I accept their analysis and accept that there is nothing in the law or its interpretation by Inland Revenue – as they have outlined it – that is driving the double cab ute phenomenon.

However it would be good to know how much FBT – or personal use adjustments – actually arises from personal use of the double cab utes. Because the ones I see aren’t even sign written.

Andrea


Reply from Inland Revenue

Hi Andrea

We have read your recent blog “Emissions, Feebates and Fringe Benefit Tax”(12 July 2019) and have a couple of comments regarding double cab utes and the work related vehicle exemption. 

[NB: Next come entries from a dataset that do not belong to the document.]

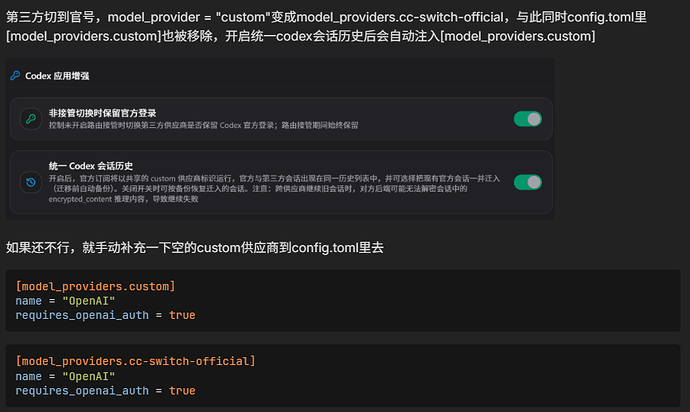Click the 统一 Codex 会话历史 title

pos(91,166)
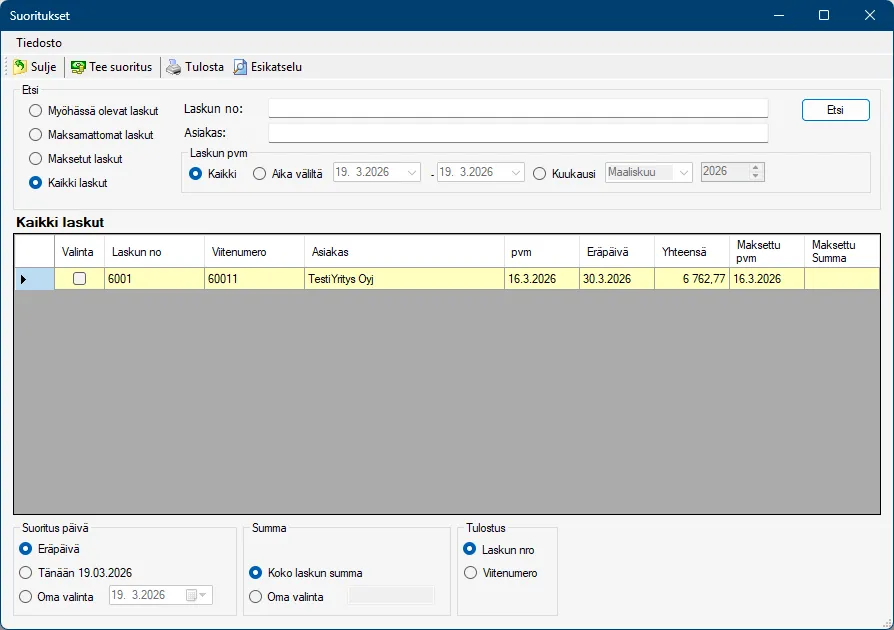Expand the Maaliskuu month dropdown
The image size is (894, 630).
(x=684, y=173)
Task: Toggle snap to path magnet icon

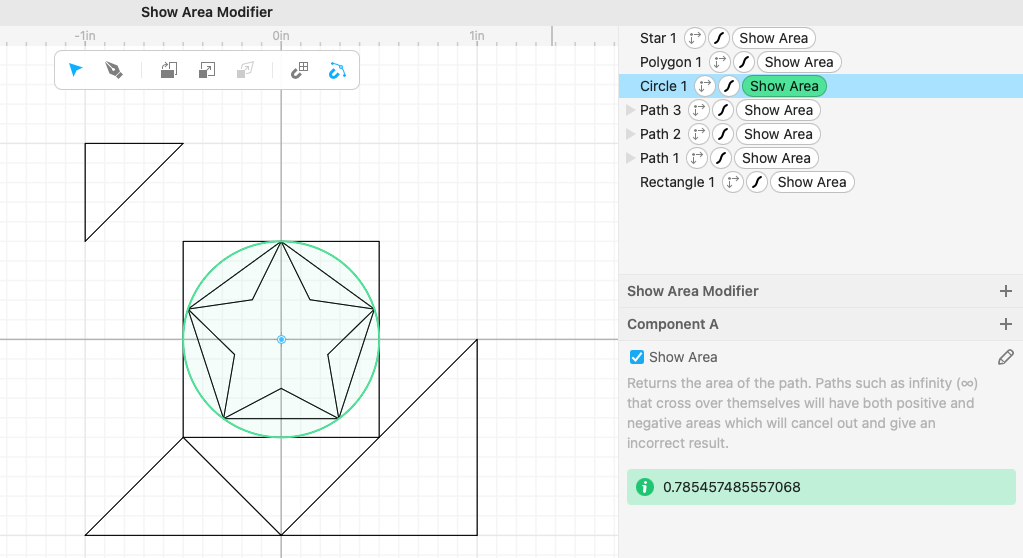Action: pyautogui.click(x=337, y=70)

You have suggested that a sign-written double cab ute would be exempt from FBT under the work-related vehicle exemption.  However, the work-related vehicle exemption is actually far narrower than that.    Section CX 38 defines work-related vehicle: 

CX 38 Meaning of work-related vehicle

Meaning 

(1)             Work-related vehicle, for an employer, means a motor vehicle that prominently and permanently displays on its exterior,—

(a) if the employer owns the vehicle, the form of identification that the employer regularly uses in carrying on their undertaking or activity; or

(b) if the employer rents the vehicle, the form of identification—

(i) that the employer regularly uses in carrying on their undertaking or activity; or

(ii) that the person from whom it is rented regularly uses in carrying on their undertaking or activity.

Exclusion: car 

(2)             Subsection (1) does not apply to a car.

Exclusion: private use 

(3)             A motor vehicle is not a work-related vehicle on any day on which the vehicle is available for the employee’s private use, except for private use that is— (a) travel to and from their home that is necessary in, and a condition of, their employment; or (b) other travel in the course of their employment during which the travel arises incidentally to the business use.

 

Paragraph (3) of s CX 28 is often overlooked.   It states that if the vehicle is available for private use (other than for travel from home to work or incidental travel) then it is not a work-related vehicle and it will be subject to FBT.  The exemption is actually quite narrow.   

 

Inland Revenue interprets s CX 28(3)(a) to mean an employee cannot use a vehicle for private use except for travel to and from their home where that travel has a direct or needed relationship with the employee’s employment; and is a requirement of that employee’s terms of employment.  So in your scenario, the shareholder-employee that runs the office would not be entitled to the work-related vehicle exemption.  We make this point explicitly at para [107] of Interpretation Statement IS 17/07 “FBT and Motor Vehicles”:  

 

For example, if a receptionist is given a vehicle to travel between home and work, the employer would not be entitled to the benefit of the private use exclusion in s CX 38(3)(a), because the travel to and from home is not necessary to the receptionist’s role. 

 

We have tried to clarify this aspect of the work-related vehicle exemption for taxpayers and their advisors.  Our Interpretation Statement IS 17/07 “FBT and Motor Vehicles”  https://www.classic.ird.govt.nz/technical-tax/interpretations/2017/  explains the exemption in detail from para [66] onwards.  We have also made a video on the work-related vehicle exemption: https://www.classic.ird.govt.nz/help/demo/fbt-videos/

 

Hope this helps and happy to discuss this with you if you’d like. 

 

Kind regards

2 responses

  1. Alison Pavlovich

    I also often wonder how much FBT is collected (or not) when I see all those double-cab, sign-written utes on the weekend with the kids in the back, bikes on the tray, parked up outside the local cafe. Hopefully much of this possibly lost revenue will be sorted out with the extension of the apportionment rules to shareholders of close companies (s DE 1 ITA 2007). This might be more palatable for small business owners to comply with.

    Liked by 1 person

    1. Let’s hope it is just as simple as that!